Tuesday, July 24, 2007


From an email I recently sent to a friend:

I went to see Satoshi Kon's "Paprika" over a week ago. I was a bit distracted at the time, and so had trouble giving it my full attention. But then, it's the sort of movie that's presents difficulties similar to those in "Revolutionary Girl Utena." It's difficult to keep track of just which symbolic/surreal world you're watching at any given moment. In the case of RGU, of course, we've got a film that's retelling a story that's been told twice before in my expansive forms; so there's a problem of condensation. As far as I know, "Paprika" isn't like that. But it's still a challenging film.

I sense that here's a mode of organization that's more Japanese than Western so that one can't simply attend to it through the foreground-action focus that works for Western stories.
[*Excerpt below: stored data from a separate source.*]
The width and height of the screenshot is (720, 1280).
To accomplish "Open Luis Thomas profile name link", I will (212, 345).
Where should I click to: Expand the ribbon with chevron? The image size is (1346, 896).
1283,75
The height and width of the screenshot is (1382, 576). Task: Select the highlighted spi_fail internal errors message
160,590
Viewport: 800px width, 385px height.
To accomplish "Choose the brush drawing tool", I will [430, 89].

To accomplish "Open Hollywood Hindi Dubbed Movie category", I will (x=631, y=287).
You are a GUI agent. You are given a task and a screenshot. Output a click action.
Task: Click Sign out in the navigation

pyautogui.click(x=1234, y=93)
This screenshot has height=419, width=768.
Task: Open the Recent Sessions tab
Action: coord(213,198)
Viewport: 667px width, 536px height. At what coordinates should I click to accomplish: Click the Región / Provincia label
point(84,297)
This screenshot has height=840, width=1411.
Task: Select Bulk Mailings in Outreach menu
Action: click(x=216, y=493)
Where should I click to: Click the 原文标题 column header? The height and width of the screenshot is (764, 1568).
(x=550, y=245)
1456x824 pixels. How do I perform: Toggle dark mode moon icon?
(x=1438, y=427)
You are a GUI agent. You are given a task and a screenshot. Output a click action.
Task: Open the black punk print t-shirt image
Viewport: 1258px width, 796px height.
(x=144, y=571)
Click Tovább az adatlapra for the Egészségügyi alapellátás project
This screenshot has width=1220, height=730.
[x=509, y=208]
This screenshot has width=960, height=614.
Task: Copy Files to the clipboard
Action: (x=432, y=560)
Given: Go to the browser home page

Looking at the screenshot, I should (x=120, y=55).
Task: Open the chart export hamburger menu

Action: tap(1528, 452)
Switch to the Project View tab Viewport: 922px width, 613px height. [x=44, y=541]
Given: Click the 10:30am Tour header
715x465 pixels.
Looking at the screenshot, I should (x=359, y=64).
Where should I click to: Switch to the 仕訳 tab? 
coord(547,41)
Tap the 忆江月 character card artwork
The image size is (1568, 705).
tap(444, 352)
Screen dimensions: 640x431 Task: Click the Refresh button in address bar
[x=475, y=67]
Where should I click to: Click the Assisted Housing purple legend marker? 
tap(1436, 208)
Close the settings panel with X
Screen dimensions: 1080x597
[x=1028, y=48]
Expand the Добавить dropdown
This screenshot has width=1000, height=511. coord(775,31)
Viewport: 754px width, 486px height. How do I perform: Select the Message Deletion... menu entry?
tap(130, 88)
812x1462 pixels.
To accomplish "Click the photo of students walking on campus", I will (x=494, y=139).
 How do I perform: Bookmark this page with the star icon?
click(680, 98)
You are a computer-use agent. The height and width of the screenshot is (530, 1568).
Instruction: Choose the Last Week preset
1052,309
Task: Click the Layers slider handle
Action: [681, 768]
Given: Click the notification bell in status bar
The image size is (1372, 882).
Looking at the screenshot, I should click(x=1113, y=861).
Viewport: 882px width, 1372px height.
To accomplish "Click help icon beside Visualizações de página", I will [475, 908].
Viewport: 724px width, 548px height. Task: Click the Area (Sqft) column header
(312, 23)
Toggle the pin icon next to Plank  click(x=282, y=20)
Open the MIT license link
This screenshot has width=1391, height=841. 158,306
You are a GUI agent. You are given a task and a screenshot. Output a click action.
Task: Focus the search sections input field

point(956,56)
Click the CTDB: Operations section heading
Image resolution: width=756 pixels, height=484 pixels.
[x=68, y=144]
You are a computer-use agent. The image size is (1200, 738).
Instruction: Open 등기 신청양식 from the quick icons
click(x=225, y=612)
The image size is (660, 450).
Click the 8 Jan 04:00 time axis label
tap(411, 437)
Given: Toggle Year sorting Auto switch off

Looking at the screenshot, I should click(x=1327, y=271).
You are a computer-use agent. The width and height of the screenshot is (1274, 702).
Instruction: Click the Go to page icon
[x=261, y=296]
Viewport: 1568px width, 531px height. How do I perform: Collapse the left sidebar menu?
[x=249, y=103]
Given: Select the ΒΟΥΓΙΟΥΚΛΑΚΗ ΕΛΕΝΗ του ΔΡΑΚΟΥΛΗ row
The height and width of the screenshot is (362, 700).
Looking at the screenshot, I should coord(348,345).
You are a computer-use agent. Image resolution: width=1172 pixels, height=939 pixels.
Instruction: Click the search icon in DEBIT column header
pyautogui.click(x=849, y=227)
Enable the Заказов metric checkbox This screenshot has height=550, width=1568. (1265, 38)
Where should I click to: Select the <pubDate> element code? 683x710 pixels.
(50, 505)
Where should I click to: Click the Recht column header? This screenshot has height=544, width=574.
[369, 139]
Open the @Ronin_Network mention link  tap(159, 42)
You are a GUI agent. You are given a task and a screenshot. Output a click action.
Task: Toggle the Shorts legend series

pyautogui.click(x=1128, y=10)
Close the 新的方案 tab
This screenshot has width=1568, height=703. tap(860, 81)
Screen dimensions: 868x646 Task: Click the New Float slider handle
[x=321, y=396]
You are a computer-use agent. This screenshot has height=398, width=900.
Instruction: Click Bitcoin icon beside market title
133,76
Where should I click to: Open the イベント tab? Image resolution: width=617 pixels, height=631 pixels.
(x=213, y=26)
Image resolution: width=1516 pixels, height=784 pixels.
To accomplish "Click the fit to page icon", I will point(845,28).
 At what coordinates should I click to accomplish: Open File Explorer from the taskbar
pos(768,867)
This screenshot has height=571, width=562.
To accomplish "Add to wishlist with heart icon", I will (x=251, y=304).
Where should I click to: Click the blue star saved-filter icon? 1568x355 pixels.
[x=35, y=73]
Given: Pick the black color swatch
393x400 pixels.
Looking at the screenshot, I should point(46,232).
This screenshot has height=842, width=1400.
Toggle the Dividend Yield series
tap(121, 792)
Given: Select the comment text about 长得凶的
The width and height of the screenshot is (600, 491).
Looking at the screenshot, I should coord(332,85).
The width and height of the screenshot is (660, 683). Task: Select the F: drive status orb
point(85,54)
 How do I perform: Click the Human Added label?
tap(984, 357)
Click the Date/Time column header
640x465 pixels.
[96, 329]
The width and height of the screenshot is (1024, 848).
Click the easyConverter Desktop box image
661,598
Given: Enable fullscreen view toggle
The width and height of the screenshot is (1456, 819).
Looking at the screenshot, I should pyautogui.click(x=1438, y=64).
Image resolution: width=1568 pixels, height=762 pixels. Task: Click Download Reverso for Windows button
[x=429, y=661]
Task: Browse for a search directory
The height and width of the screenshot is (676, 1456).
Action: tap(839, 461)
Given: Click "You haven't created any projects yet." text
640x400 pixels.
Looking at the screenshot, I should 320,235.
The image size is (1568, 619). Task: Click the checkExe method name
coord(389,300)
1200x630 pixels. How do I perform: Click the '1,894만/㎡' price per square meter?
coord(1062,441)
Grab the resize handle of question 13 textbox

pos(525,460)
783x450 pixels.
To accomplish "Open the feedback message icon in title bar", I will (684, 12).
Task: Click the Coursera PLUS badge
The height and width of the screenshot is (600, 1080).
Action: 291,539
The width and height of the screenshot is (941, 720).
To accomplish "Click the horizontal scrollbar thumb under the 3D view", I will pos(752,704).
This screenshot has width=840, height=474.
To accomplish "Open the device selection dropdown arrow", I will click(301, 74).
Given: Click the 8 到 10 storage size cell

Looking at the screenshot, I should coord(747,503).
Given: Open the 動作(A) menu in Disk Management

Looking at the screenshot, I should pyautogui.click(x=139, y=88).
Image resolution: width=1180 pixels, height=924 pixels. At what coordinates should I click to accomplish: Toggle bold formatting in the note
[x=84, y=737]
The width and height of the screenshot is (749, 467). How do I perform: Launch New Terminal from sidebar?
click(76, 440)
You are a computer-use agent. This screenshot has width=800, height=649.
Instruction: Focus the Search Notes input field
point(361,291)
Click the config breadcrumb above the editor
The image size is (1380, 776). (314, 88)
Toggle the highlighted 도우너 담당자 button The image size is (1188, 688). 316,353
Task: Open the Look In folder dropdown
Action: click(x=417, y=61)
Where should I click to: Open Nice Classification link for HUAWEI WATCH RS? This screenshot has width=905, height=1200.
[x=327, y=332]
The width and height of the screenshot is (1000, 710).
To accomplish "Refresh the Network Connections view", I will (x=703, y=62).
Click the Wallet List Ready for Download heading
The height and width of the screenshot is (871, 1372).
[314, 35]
You need to de-couple from the foreground action and simply let the gestalt wash over you.

Beyond that, we really struck me is how much "Paprika" seemed to be in thematic and imagistic dialogue with other films, including earlier ones by Kon, but also Miyazaki ("Spirited Away," "Princess Mononoke"), Takahata ("Pom Poko"), and Oshi ("Innocence"), Otomo ("Akira"). We've got dolls, carnivalesque parades (of kitchen appliances, and frogs), a human reminiscent of Miyazaki's Night Walker (and, in a way, of Akira), and shrinks and detectives (Kon's own milieu). It's quite a collection of "stuff."